The crisis has parents scrambling to fill the gaps, hiring private tutors to help children after school. Bulletin boards in schools are crammed with ads from teachers and university students offering after-hours tutoring. "It's the only way to make ends meet on such a meager salary," says a teacher at a Jerusalem high school. Many parents in the mid-'90s banded together to create nonprofit programs to tutor kids. Now such classes have spread to 50 towns.

BRAIN DRAIN
The biggest problems are in math, science, and English. In each of these subjects, potential teaching candidates can usually find high-paying alternatives in the tech sector. "After six years of teaching, the crowded classrooms and the discipline problems got to me," says Laly Bar-Ilan, an algorithm engineer at WhiteSmoke, a Tel Aviv startup that developed a software program for improving English grammar and writing style. She now makes four times what she did teaching computer science and English. "The only way to bring back teachers is to pay competitive salaries and improve work conditions," she says.
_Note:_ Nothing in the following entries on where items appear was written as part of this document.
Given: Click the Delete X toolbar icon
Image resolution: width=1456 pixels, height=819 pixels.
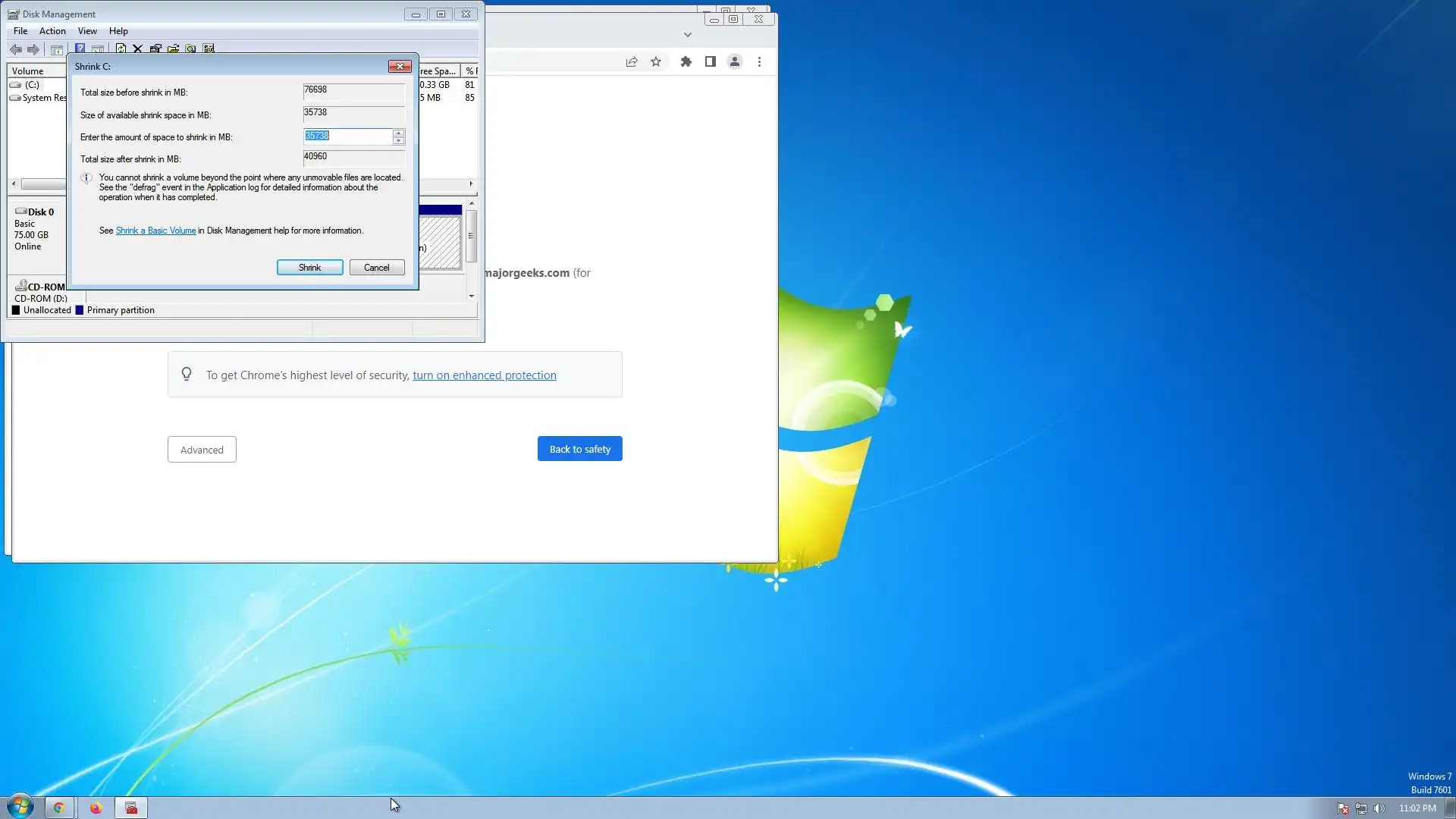Looking at the screenshot, I should point(137,49).
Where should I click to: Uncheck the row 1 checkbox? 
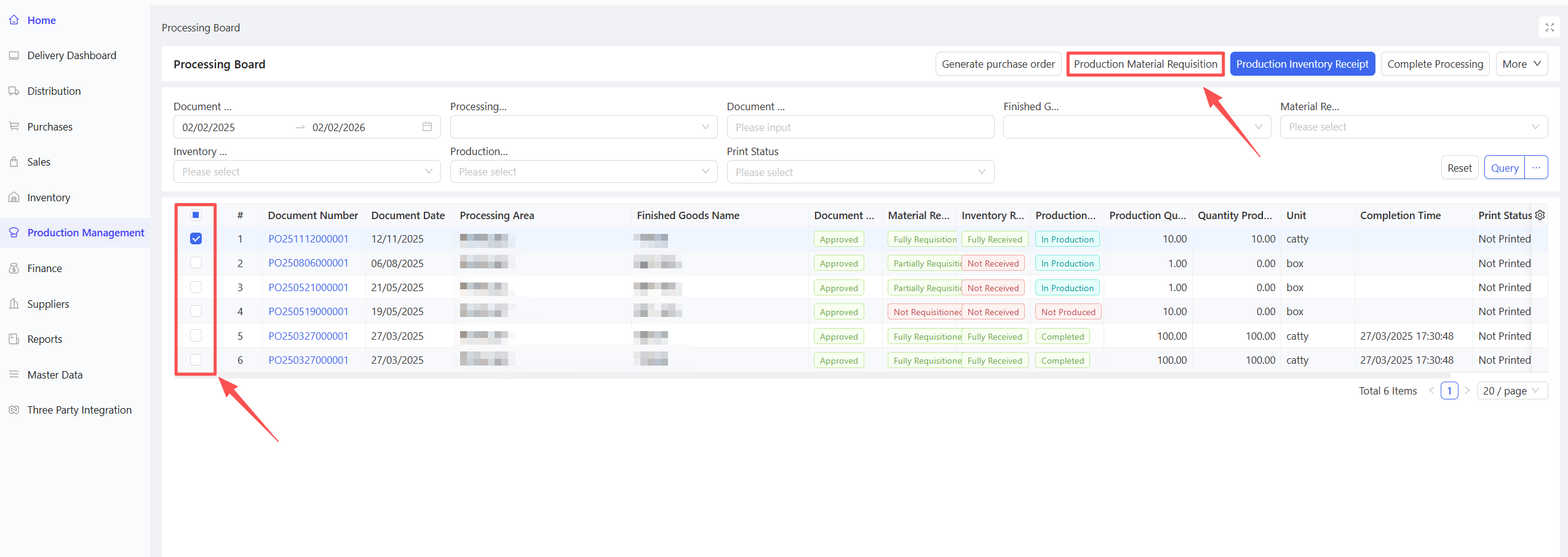coord(196,239)
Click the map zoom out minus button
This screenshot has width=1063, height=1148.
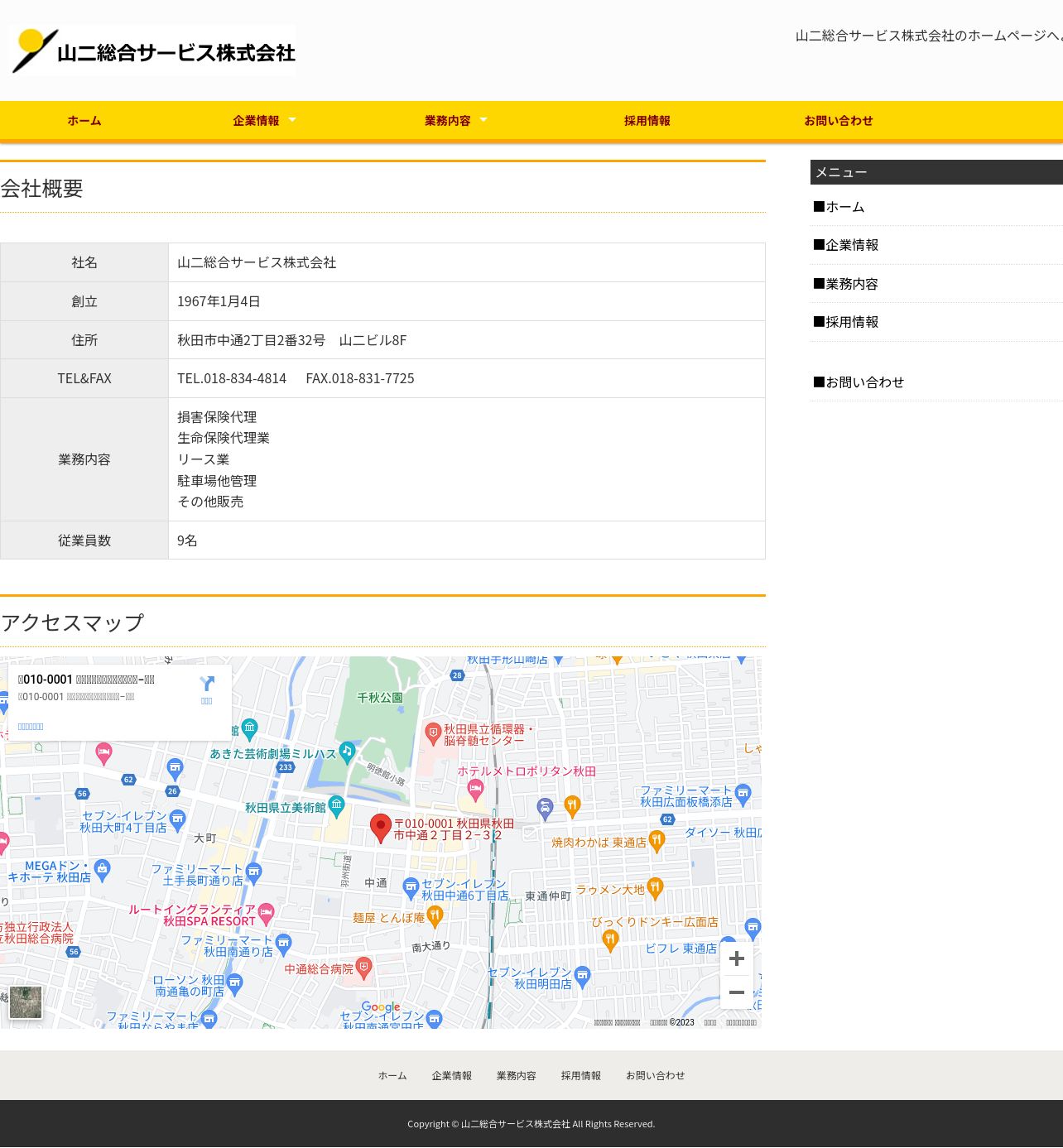(736, 992)
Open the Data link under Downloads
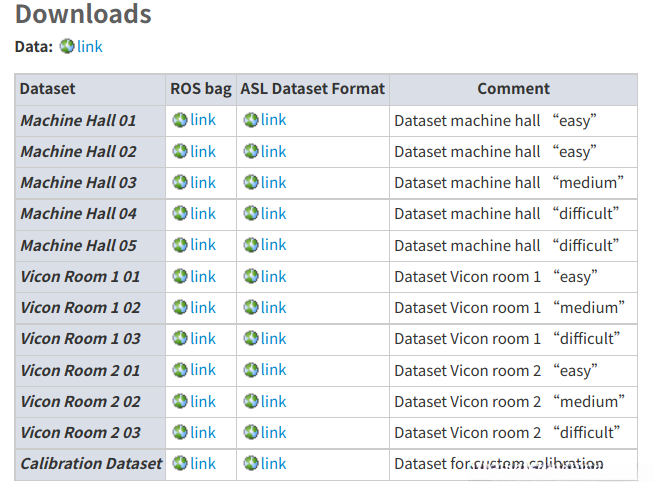Image resolution: width=668 pixels, height=491 pixels. (x=90, y=46)
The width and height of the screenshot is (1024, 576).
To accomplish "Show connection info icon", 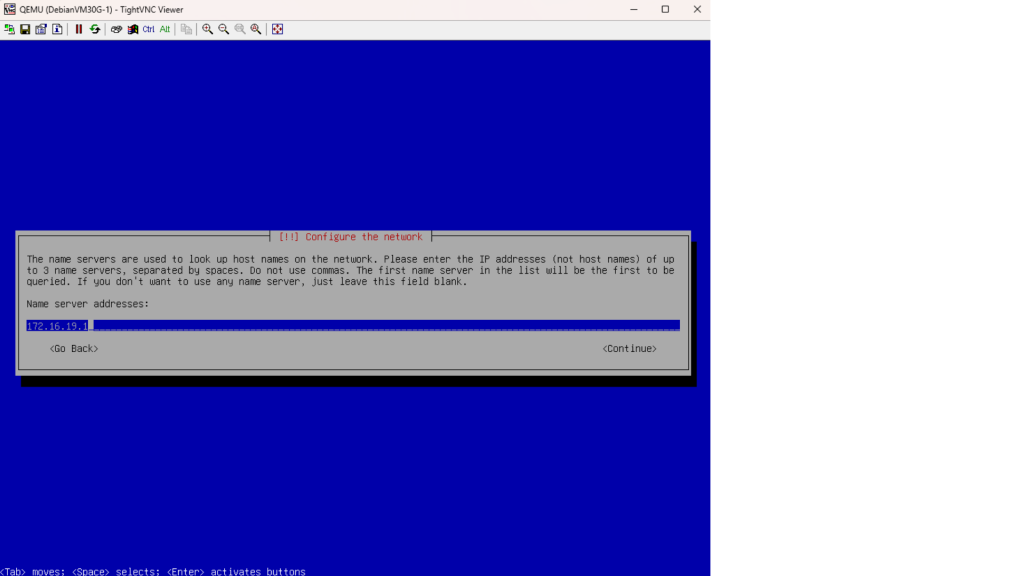I will (x=57, y=29).
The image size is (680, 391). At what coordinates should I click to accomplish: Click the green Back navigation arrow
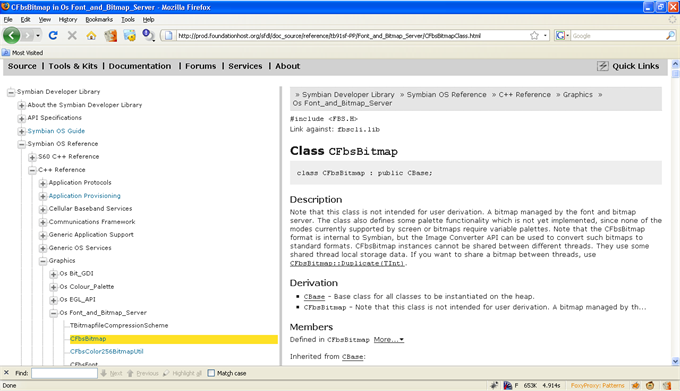click(12, 35)
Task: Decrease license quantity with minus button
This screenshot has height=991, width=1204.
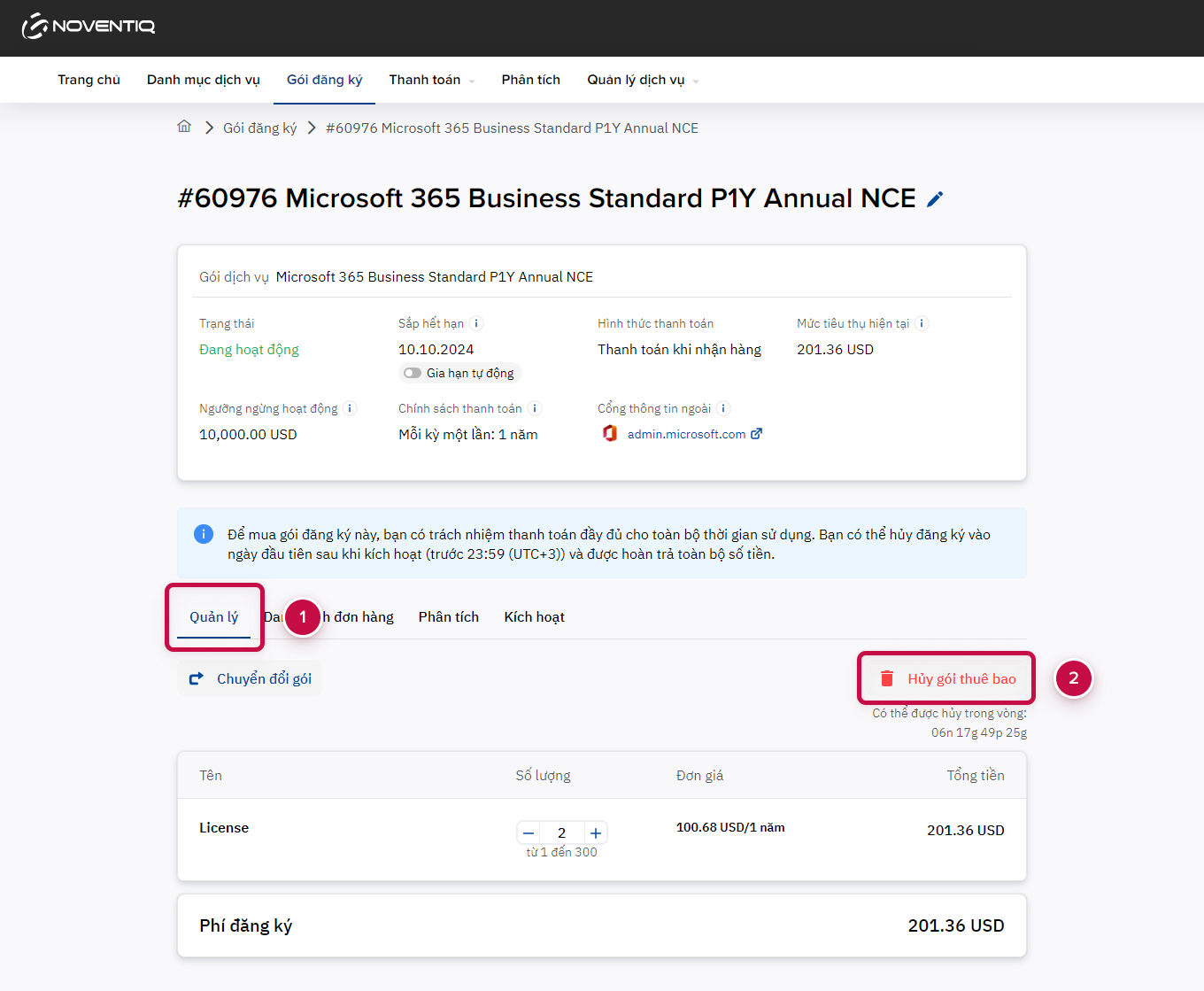Action: (529, 833)
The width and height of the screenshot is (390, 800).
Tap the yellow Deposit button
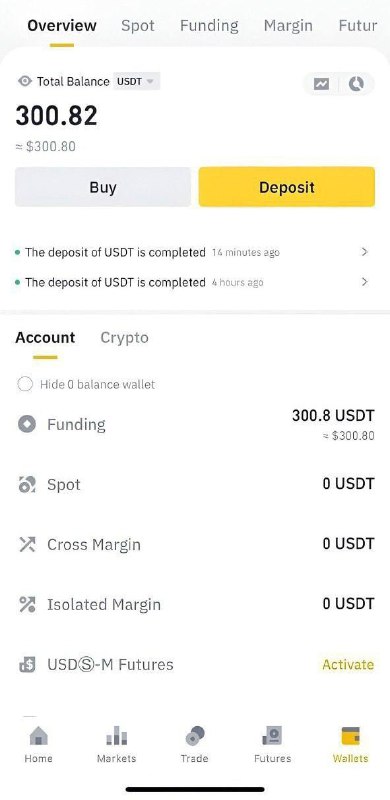287,187
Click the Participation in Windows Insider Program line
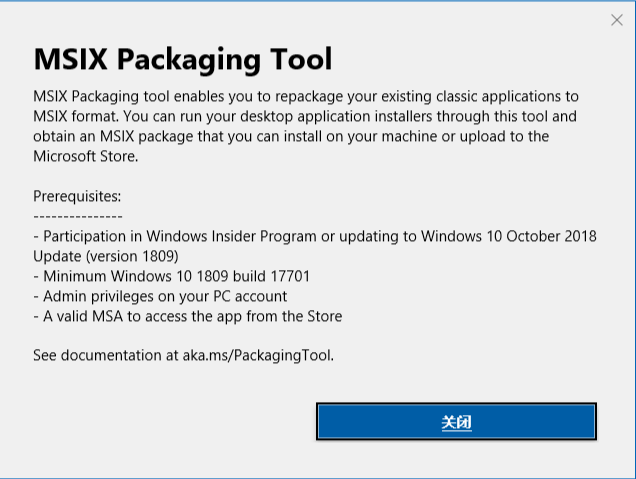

With such a shortage of qualified candidates, Israel has dropped its standards. In the past, high school teachers needed a university degree in math or science to teach in those fields, but nowadays a degree from a less rigorous teachers' college will suffice. And budget cuts have led to shorter school days. In 1997 students were in school for 36 hours weekly, but today it's just 30. "With fewer hours and most kids finished by 1 p.m., some subjects have been dropped or are hardly taught at all," complains Dan Ben-David, a Tel Aviv University economist with three children in the school system. Even core subjects such as math and science have been cut back.

At Israel's seven universities, funding has dropped 20% in four years. So even as the student population has climbed 50% since 1997, the number of teachers has remained steady at about 5,000. And as many as 3,000 university lecturers have decamped for jobs overseas. "We're seeing a serious brain drain," says Zehev Tadmor, chairman of the Samuel Neaman Institute, a Haifa-based think tank, and former president of Technion. "Hundreds of professors [are] teaching at leading institutions abroad because we can't offer them jobs."